Required task 1:
Using the page text on strings formed from digit-to-character mappings, state whether each statement agrees with it: (a) Digit 9 maps to three characters. (b) The input number may contain 0. (c) For the input 22, the output is DD EE FF. Answer yes or no for each and quote the words of the text that decide it.

Page text:

Find all strings formed from characters mapped to digits of a number - GeeksforGeeks

Find all strings formed from characters mapped to digits of a number - GeeksforGeeks
Consider below list where each digit from 1 to 9 maps to few characters.

1 -> ['A', 'B', 'C']
2 -> ['D', 'E', 'F']
3 -> ['G', 'H', 'I']
4 -> ['J', 'K', 'L']
5 -> ['M', 'N', 'O']
6 -> ['P', 'Q', 'R']
7 -> ['S', 'T', 'U']
8 -> ['V', 'W', 'X']
9 -> ['Y', 'Z'] 

Given a number, replace its digits with corresponding characters in given list and print all strings possible. Same character should be considered for every occurrence of a digit in the number. Input number is positive and doesn’t contain 0.

Examples :

Input : 121
Output : ADA BDB CDC AEA BEB CEC AFA BFB CFC

Input : 22
Output : DD EE FF 

The idea is for each digit in the input number, we consider strings formed by previous digit and append characters mapped to current digit to them. If this is not the first occurrence of the digit, we append same character as used in its first occurrence.

vector<string> findCombinations(vector<int> input,

                                vector<char> table[])

Required task 2:
Rewrite the records from the line with "Open sabrinareaa profile picture" to the line with "pyautogui.click(x=123, y=449)" as a numbered list, leaving out blank lines.

Entries:
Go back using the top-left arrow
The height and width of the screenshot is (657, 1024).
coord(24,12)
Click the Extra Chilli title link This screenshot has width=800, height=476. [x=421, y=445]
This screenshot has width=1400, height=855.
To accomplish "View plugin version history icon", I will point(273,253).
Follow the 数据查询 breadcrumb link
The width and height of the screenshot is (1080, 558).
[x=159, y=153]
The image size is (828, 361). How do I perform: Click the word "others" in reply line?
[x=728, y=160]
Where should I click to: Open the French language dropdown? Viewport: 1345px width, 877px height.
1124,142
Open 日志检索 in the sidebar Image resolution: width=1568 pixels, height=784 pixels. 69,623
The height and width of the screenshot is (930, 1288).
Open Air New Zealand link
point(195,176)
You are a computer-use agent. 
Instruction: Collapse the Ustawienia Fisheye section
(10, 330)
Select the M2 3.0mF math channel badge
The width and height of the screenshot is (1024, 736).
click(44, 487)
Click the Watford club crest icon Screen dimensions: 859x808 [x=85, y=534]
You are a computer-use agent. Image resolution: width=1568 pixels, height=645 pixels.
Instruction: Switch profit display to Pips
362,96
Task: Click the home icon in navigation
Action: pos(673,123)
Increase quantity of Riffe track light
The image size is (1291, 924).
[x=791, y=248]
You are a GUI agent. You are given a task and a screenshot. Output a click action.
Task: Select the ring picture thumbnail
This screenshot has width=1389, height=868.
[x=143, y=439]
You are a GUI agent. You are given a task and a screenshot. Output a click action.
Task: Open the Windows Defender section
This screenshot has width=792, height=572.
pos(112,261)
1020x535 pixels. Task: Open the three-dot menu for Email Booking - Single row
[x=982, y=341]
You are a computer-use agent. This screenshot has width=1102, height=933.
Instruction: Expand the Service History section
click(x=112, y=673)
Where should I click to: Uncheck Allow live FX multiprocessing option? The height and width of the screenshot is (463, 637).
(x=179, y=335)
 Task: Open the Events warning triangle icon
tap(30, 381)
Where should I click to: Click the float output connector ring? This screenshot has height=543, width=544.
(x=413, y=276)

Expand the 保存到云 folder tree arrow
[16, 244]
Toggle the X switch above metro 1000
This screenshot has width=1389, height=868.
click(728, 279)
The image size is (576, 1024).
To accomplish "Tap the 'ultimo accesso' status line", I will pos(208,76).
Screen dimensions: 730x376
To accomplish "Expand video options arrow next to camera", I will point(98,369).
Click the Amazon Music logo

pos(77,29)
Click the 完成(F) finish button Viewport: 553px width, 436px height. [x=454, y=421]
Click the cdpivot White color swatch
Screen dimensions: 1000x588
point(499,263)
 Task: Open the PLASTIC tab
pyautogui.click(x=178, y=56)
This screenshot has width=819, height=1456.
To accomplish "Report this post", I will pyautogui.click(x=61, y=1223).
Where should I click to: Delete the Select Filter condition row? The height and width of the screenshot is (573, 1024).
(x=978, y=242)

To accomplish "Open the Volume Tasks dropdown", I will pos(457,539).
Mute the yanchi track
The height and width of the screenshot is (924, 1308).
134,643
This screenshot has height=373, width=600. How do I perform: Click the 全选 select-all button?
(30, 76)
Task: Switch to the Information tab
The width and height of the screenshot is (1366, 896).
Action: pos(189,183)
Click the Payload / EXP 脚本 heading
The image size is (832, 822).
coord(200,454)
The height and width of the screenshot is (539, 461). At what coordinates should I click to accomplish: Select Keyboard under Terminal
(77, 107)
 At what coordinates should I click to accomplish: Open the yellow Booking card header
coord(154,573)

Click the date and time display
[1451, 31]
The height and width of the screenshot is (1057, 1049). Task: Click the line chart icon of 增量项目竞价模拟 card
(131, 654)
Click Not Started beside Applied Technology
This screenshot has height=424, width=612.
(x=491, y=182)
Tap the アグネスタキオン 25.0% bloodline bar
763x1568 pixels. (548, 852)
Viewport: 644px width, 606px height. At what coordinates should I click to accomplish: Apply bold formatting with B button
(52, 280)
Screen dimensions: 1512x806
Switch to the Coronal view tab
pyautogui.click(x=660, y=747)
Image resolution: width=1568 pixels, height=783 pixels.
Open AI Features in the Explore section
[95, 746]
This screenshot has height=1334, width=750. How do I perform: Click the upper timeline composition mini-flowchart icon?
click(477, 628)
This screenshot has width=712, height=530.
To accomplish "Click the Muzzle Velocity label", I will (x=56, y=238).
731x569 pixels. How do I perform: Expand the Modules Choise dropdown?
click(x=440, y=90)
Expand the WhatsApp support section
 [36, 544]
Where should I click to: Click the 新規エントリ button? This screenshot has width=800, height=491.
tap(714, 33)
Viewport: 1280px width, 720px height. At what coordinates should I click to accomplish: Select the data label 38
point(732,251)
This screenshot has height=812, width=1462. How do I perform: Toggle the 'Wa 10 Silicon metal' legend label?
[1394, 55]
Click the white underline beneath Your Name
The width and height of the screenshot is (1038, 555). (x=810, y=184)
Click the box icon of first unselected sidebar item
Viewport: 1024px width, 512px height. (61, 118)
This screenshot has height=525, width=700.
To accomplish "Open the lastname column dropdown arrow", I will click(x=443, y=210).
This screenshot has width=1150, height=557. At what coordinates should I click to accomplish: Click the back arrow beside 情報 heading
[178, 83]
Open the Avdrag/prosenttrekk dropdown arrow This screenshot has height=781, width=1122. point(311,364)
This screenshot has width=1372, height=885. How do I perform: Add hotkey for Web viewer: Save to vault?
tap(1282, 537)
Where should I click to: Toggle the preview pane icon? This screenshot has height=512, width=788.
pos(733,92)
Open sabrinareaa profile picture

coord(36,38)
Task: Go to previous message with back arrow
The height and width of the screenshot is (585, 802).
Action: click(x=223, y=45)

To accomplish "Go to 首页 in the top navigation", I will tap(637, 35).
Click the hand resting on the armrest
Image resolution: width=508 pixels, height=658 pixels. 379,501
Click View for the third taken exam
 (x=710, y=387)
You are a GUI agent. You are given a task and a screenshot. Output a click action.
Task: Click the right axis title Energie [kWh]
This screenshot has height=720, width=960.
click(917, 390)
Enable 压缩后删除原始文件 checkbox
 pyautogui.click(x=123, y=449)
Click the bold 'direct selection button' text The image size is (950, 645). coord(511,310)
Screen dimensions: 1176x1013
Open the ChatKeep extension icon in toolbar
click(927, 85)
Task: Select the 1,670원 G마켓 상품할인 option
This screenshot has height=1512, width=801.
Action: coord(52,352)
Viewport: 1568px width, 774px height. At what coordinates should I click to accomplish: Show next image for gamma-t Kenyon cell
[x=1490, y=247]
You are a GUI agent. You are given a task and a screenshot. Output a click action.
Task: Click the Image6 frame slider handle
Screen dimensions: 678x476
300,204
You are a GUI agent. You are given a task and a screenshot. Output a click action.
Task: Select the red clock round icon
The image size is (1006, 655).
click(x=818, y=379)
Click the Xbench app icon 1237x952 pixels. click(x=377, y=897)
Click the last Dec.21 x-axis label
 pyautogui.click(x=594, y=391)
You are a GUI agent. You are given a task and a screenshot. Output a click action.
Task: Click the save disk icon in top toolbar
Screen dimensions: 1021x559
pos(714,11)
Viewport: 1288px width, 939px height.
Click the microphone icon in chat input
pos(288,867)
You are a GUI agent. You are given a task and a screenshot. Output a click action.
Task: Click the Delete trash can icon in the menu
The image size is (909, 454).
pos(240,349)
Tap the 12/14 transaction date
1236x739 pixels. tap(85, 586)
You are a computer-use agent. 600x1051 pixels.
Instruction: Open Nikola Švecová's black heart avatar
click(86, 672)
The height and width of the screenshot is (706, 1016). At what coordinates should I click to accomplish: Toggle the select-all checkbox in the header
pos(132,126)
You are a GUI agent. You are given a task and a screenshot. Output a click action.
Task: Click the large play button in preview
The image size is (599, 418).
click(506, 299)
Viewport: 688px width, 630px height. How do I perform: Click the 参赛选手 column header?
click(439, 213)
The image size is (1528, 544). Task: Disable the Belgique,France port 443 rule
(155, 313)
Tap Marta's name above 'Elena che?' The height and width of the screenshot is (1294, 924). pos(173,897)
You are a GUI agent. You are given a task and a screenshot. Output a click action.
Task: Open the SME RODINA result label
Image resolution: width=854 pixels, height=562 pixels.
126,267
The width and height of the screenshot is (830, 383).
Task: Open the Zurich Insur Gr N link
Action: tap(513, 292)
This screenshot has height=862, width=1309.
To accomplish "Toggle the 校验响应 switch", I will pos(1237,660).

Correct result 1:
(a) No: "9 -> ['Y', 'Z']"
(b) No: "Input number is positive and doesn’t contain 0."
(c) Yes: "Output : DD EE FF"

Correct result 2:
1. Open sabrinareaa profile picture
2. coord(36,38)
3. Task: Go to previous message with back arrow
4. The height and width of the screenshot is (585, 802).
5. Action: click(x=223, y=45)
6. To accomplish "Go to 首页 in the top navigation", I will tap(637, 35).
7. Click the hand resting on the armrest
8. Image resolution: width=508 pixels, height=658 pixels. 379,501
9. Click View for the third taken exam
10.  (x=710, y=387)
11. You are a GUI agent. You are given a task and a screenshot. Output a click action.
12. Task: Click the right axis title Energie [kWh]
13. This screenshot has height=720, width=960.
14. click(917, 390)
15. Enable 压缩后删除原始文件 checkbox
16.  pyautogui.click(x=123, y=449)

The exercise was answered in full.